=== Input material ===

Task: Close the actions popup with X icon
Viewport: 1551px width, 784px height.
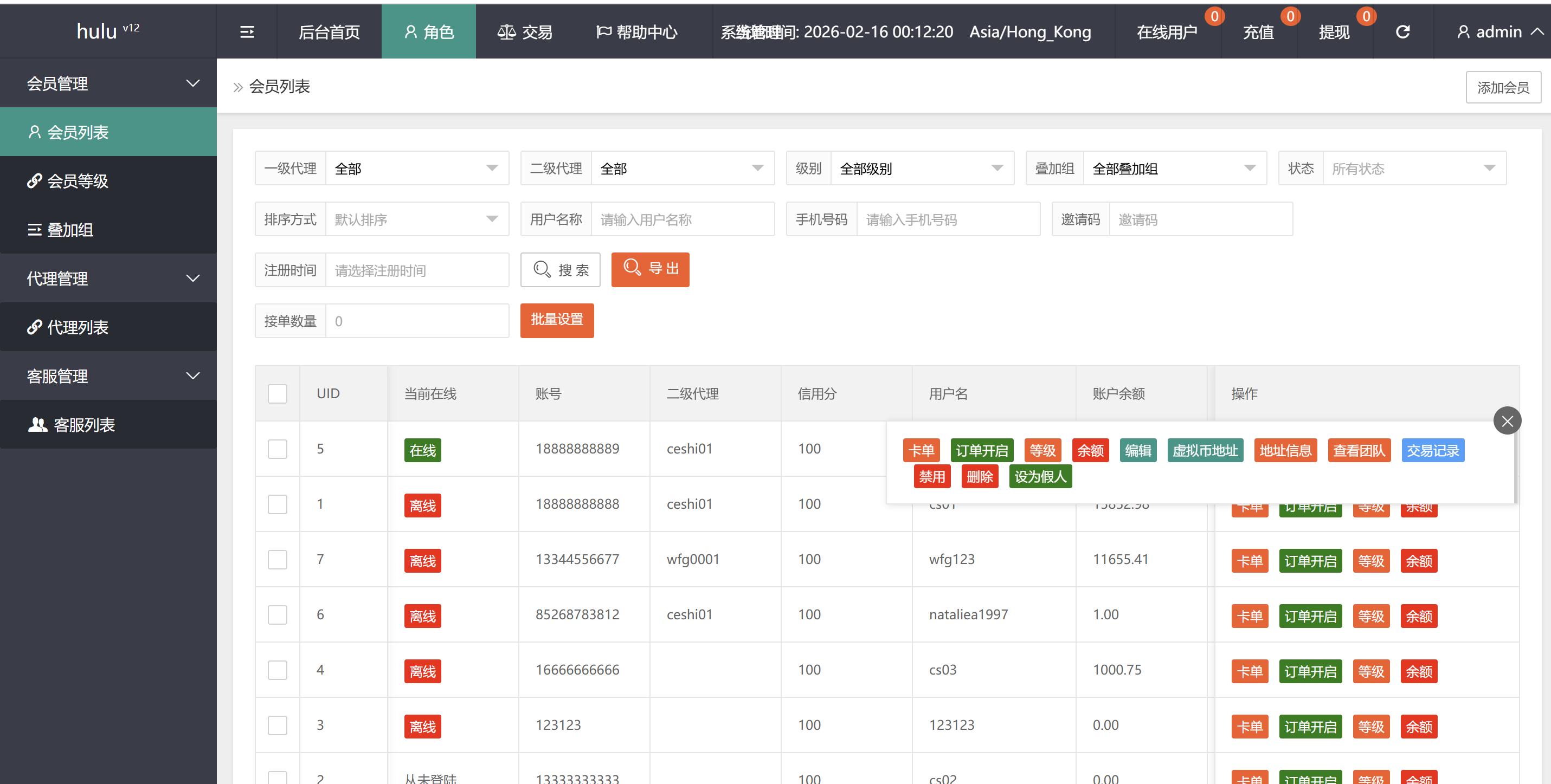Action: click(x=1507, y=421)
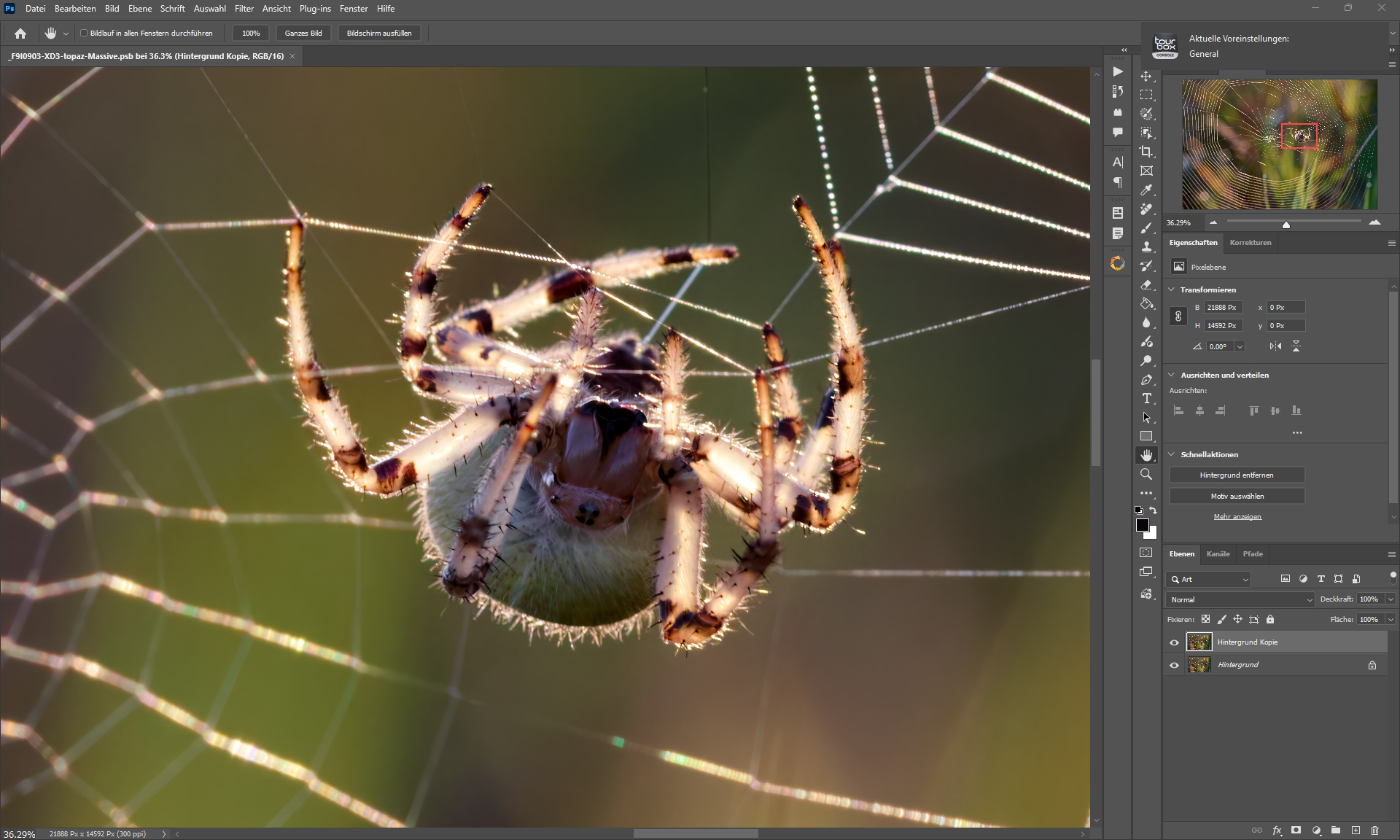Toggle visibility of the Hintergrund layer
The width and height of the screenshot is (1400, 840).
pyautogui.click(x=1174, y=665)
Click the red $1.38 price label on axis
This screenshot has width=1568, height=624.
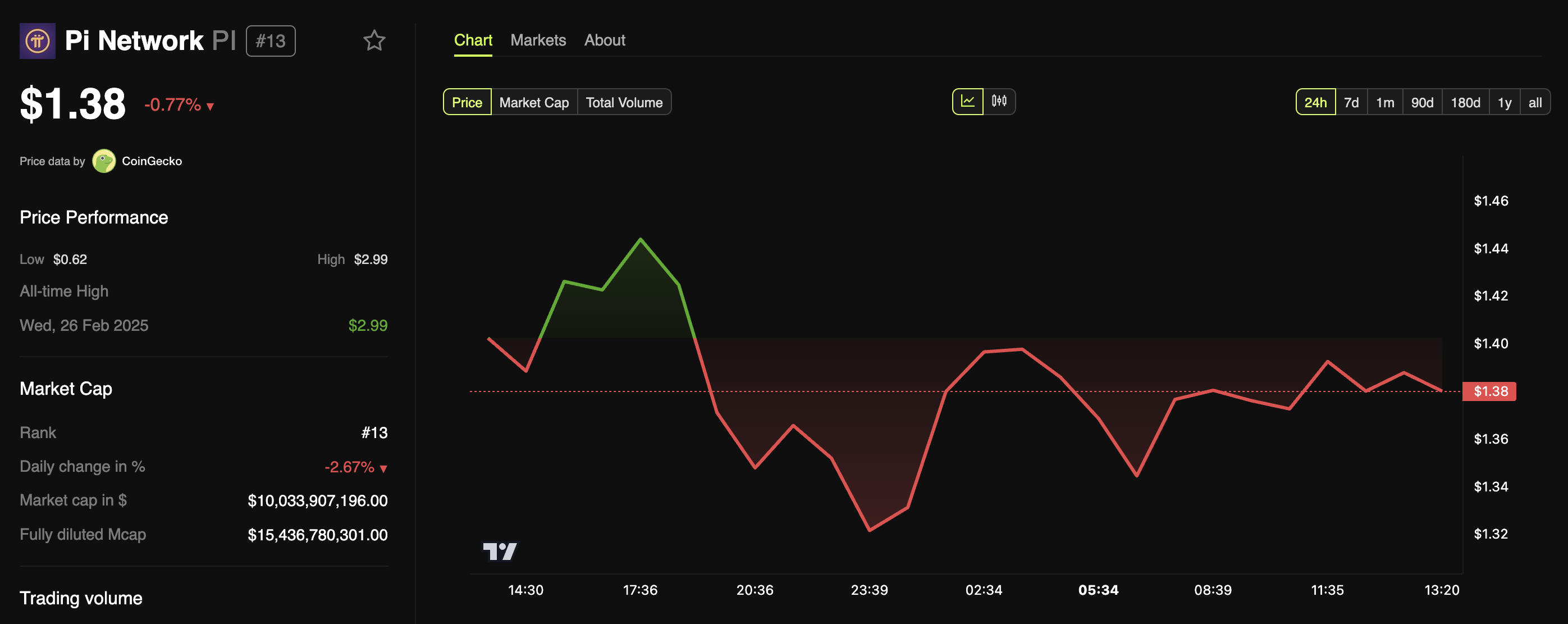coord(1489,391)
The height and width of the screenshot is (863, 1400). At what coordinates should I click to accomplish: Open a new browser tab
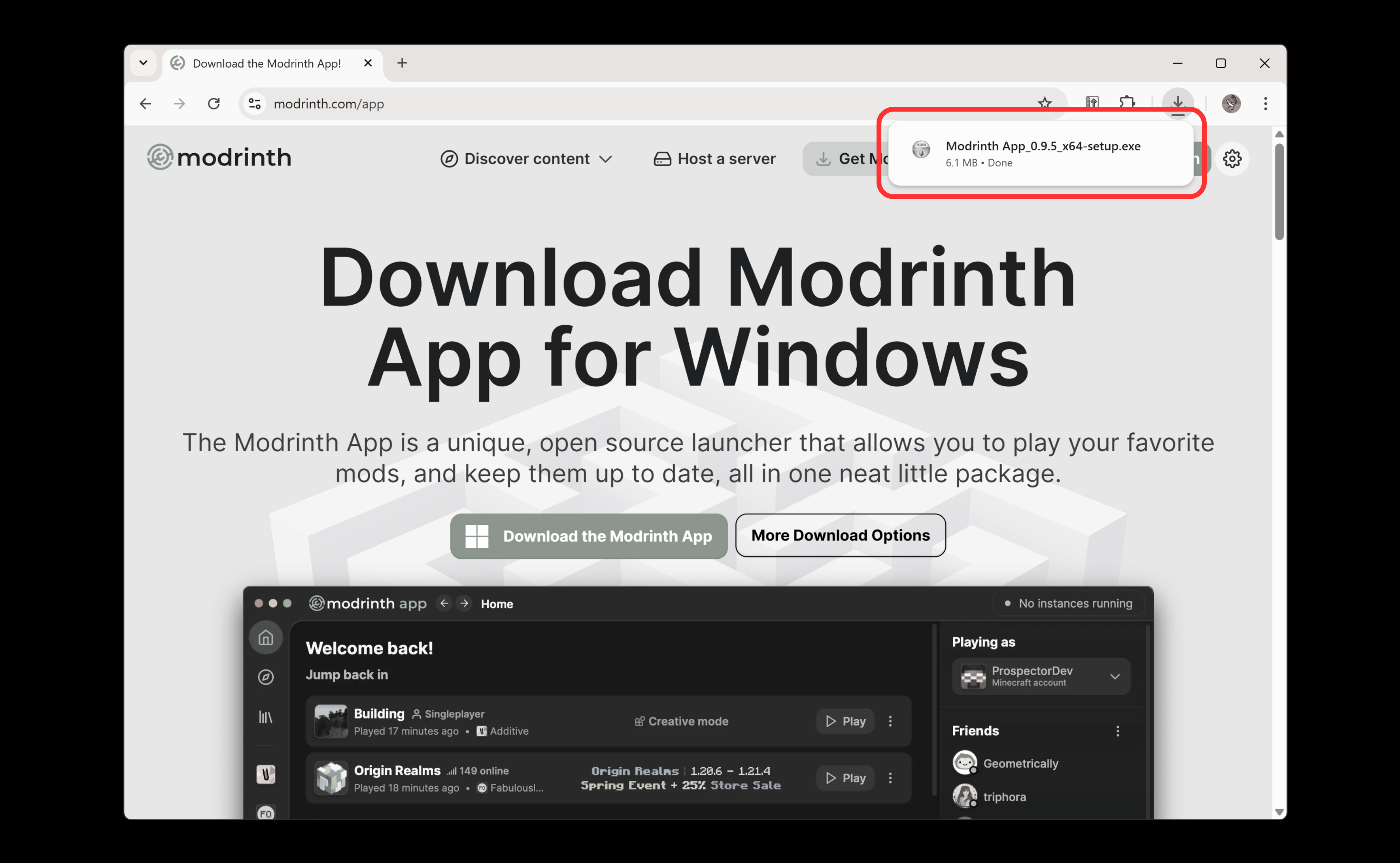(402, 63)
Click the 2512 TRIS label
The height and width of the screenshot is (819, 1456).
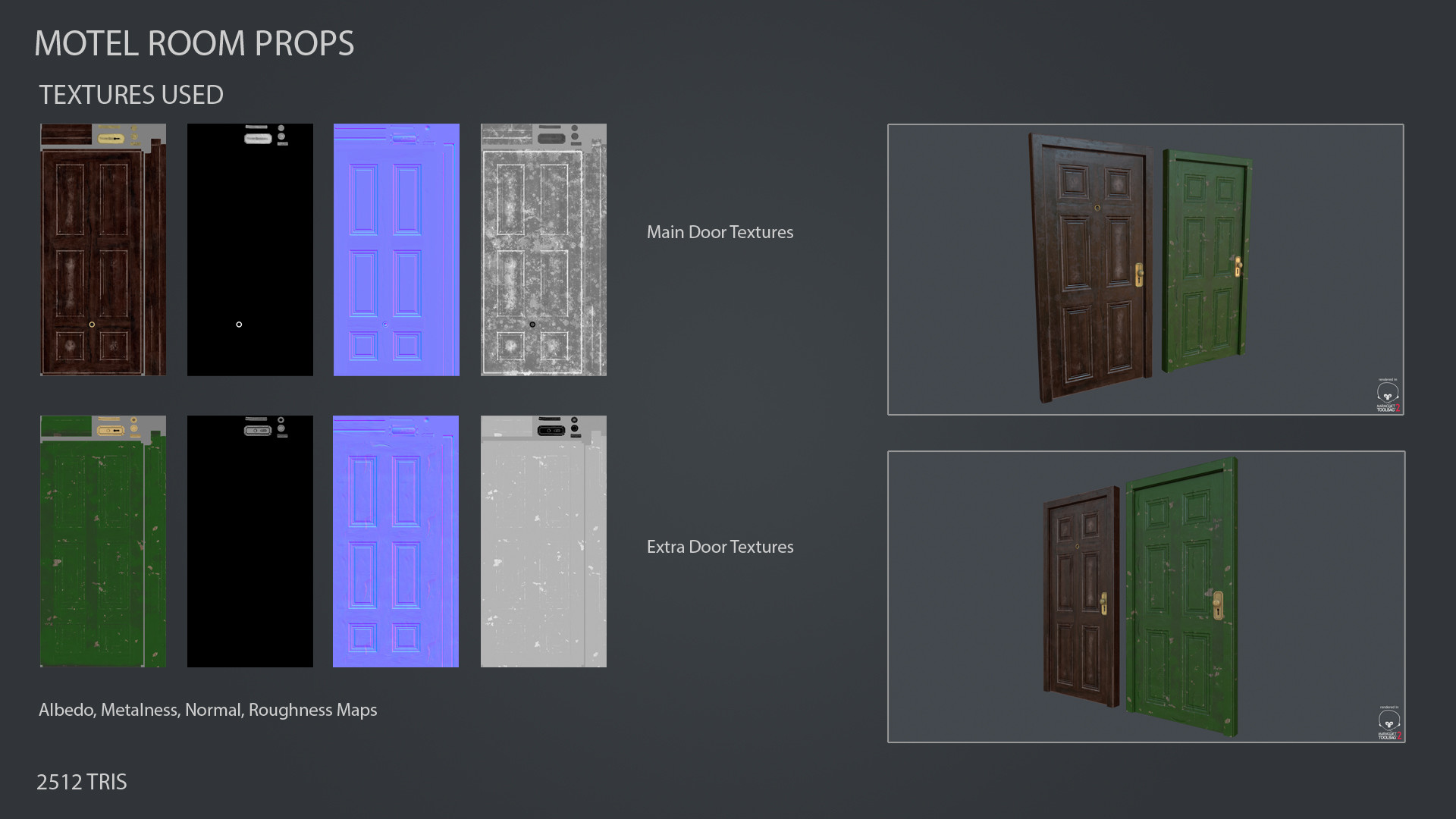81,782
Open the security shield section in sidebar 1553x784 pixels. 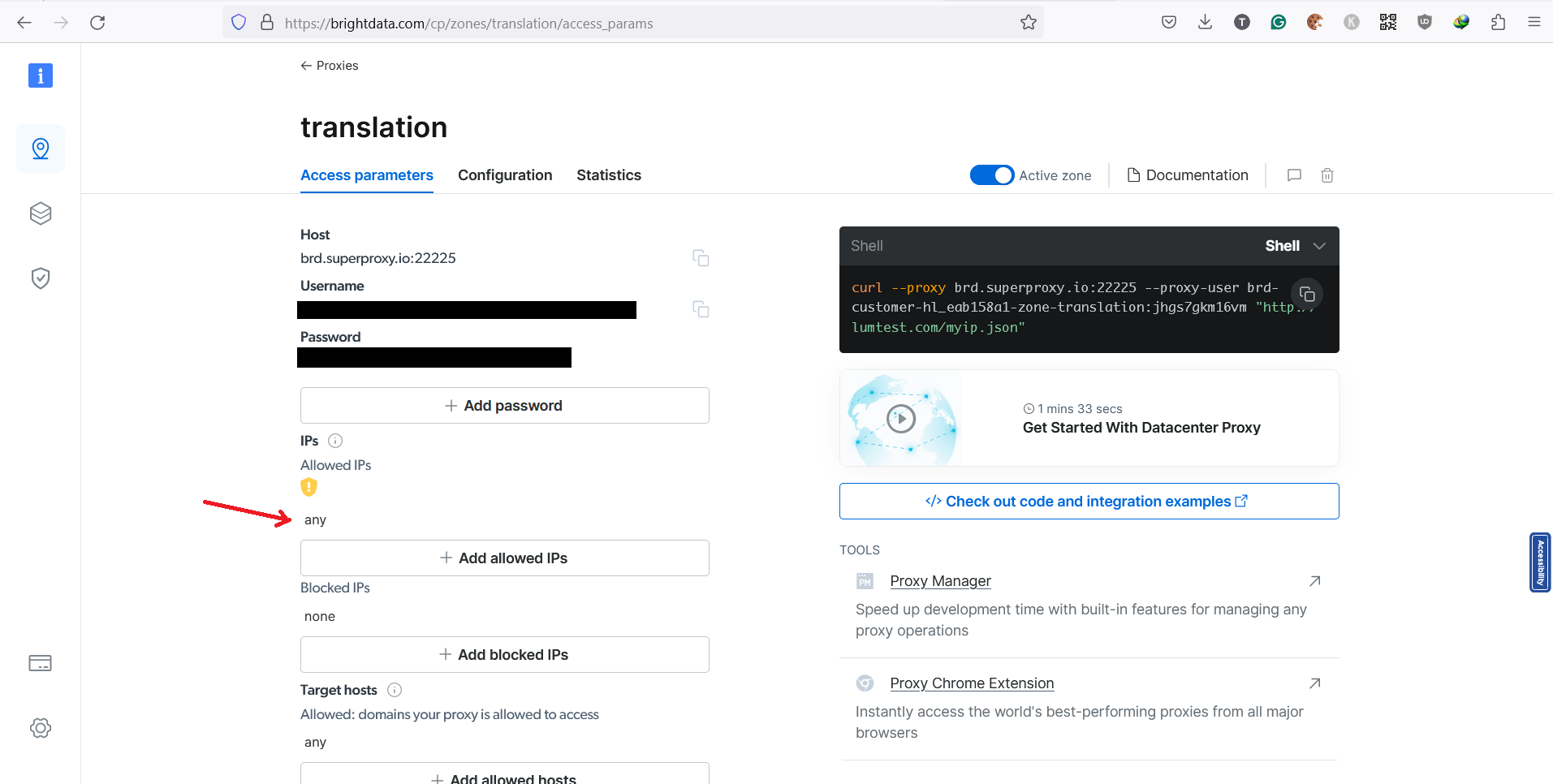(x=41, y=278)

===

Task statement:
Only a number is wanted. How many lines of the entries above carry "label"?

Your solution:
2